Kalomiris is curious what environmental factors may influence child development.  Her research has been under the mentorship of Dr. Elizabeth Kiel, who is an Associate Professor in the psychology department.

“I think it is important to also investigate the biological aspects of development because this nicely complements other psychological measures that may be considered more subjective,” Kalomiris said.

When Kalomiris was an undergrad, she was involved in physiological research. She used cardiovascular equipment and measured hormone concentrations, but she wasn’t necessarily looking at the questions she is looking at now.

“It was in graduate school that I was able to blend in my interest in development, physiology, and psychopathology.”

In her research, she looks at parent behaviors that may lead to an increased risk for child anxiety, such as overprotective behaviors or being overly comforting.
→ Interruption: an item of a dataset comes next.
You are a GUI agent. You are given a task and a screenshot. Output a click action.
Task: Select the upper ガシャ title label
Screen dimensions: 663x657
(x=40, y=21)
She also looks at appropriately supportive parenting behaviors that encourage independence, which can have the opposite effect and decrease a child’s anxiety risk.

However, children differ in how susceptible they are to these parenting behaviors. A way to measure this susceptibility is to look at a child’s physiological reactivity. This can include the child’s concentration of hormones, cardiovascular reactivity, neurological functioning, and temperament. When a child is more physiologically reactive, they are going to feel things in the environment more intensely.

“I’m looking at how physiological reactivity in the child moderates the relation between the parenting environment and a neurological marker of anxiety, which is essentially a blip the brain gives off when you make a mistake. This neurological signal is amplified in people with anxiety,” said Kalomiris.

To conduct her research, she brings moms and their children into the lab and has them participate in novel activities,  such as interacting with a friendly clown, observing a puppet show, or being approached by a remote-controlled spider. The mom is instructed to act as she normally would, and Kalomiris measures how the mom responds to the child in these situations. Three years later, the child returns to the lab and their neurological activity is measured using electroencephalography (EEG).

For Kalomiris, it’s important to identify and target those parenting behaviors that increase child anxiety risk to reduce the impact of anxiety across the lifespan.

Parents may benefit from  psychoeducation about the parenting behaviors that can increase child anxiety risk. That way, these parenting behaviors can be replaced with more adaptive parenting behaviors to decrease risk for anxiety across the lifespan.

In the future, Kalomiris is hoping to obtain a research position in a university or an academic medical center, where she can continue her research and mentor future students of her own.